** Lista de tarefas **
• A. Reproduza o trecho selecionado, sobre Pedro Tierra, de "Seus poemas descrevem" até "e prisão assassinados.)".
• B. Segundo o trecho selecionado, em que prêmio "Poemas do povo da noite" recebeu menção honrosa em 1978?

** Trecho selecionado **
- - -

Seus poemas descrevem sua resistência, sua luta pela vida nos calabouços, superando a tortura física e a tristeza de acompanhar o assassinato de diversos companheiros (grande parte dos poemas são dedicados a companheiros e companheiras de cela e prisão assassinados.)

Para escrever na cadeia, teve que roubar lápis dos torturadores e escrever com letra miúda no papel dos maços de cigarro. De início, mandava seus poemas na cartas, mas estes eram interceptados pela censura. Passou então a utilizar um subterfúgio: escrevia dizendo que adorava muito as poesias de um poeta latino-americano chamado Pedro Tierra do qual transcrevia poemas selecionados (que eram seus próprio). Seu verdadeiro nome é Hamilton Pereira, mas, desde então, Pedro Tierra passou a ser seu pseudônimo. 

A maior parte de suas poesias saíam escondidas dentro de canetas. Uma primeira edição mimeografada, com prefácio do padre e poeta Dom Pedro Casaldáliga, rodou clandestinamente o Brasil com Hamilton ainda preso e foi se tornando símbolo da luta pela anistia. “Poemas do povo da noite” recebeu, em 1978, menção honrosa no prêmio Casa das Américas, de Cuba, e seguiu ganhando fama internacional, sendo traduzido para diversas línguas. Hamilton Pereira, ou Pedro Tierra, continua escrevendo e é militante do PT.

- - -

** Entradas fornecidas **
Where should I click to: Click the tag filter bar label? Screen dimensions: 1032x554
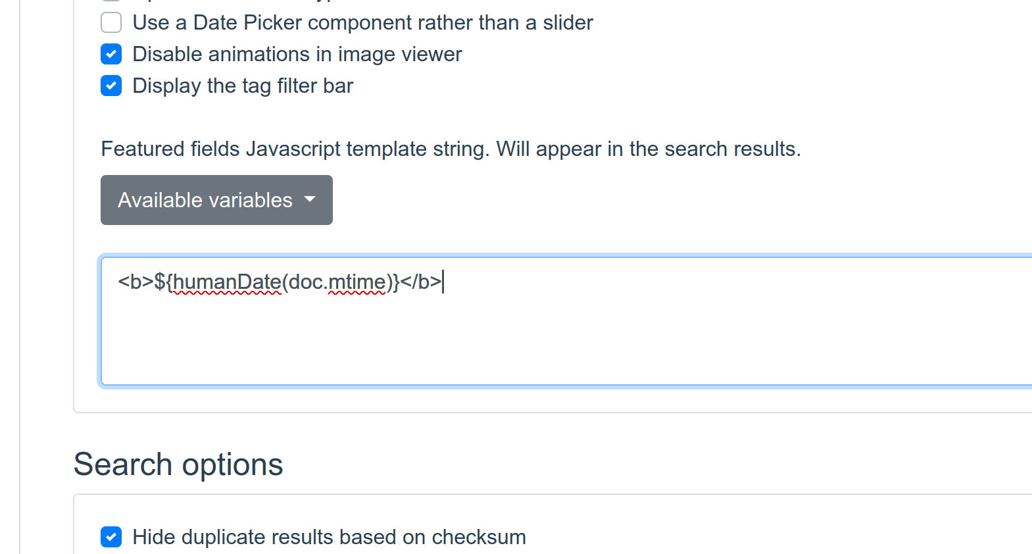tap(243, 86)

- - -

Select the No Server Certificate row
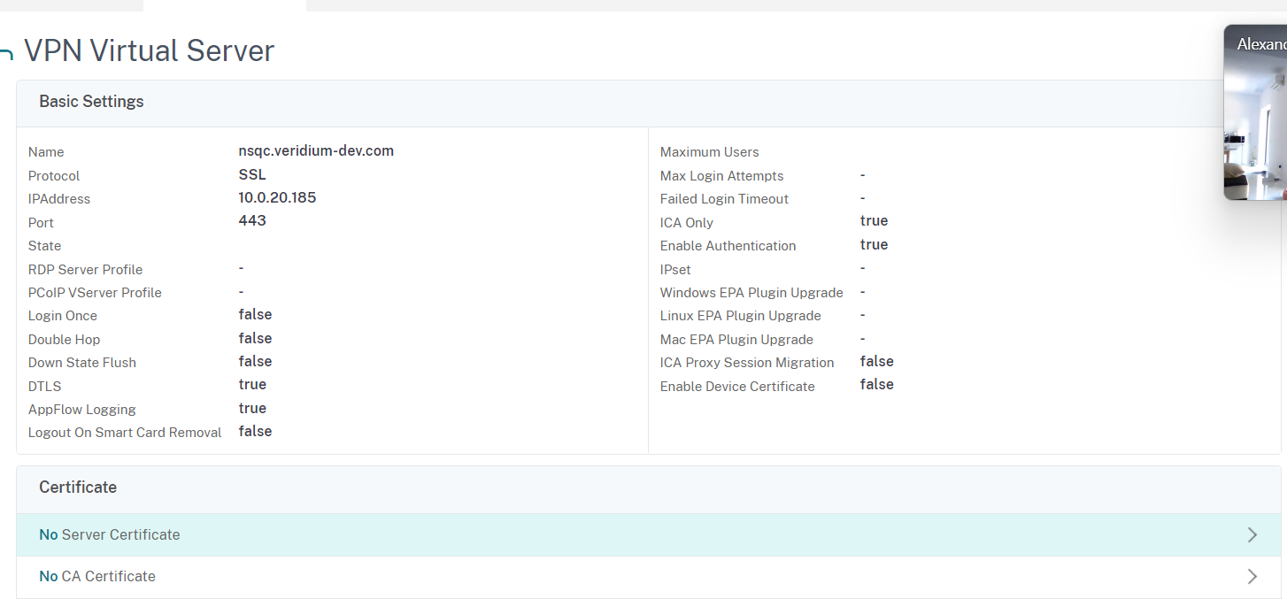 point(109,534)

- - -

** Respostas por tarefa **
• A.
Seus poemas descrevem sua resistência, sua luta pela vida nos calabouços, superando a tortura física e a tristeza de acompanhar o assassinato de diversos companheiros (grande parte dos poemas são dedicados a companheiros e companheiras de cela e prisão assassinados.)

• B. No prêmio Casa das Américas, de Cuba.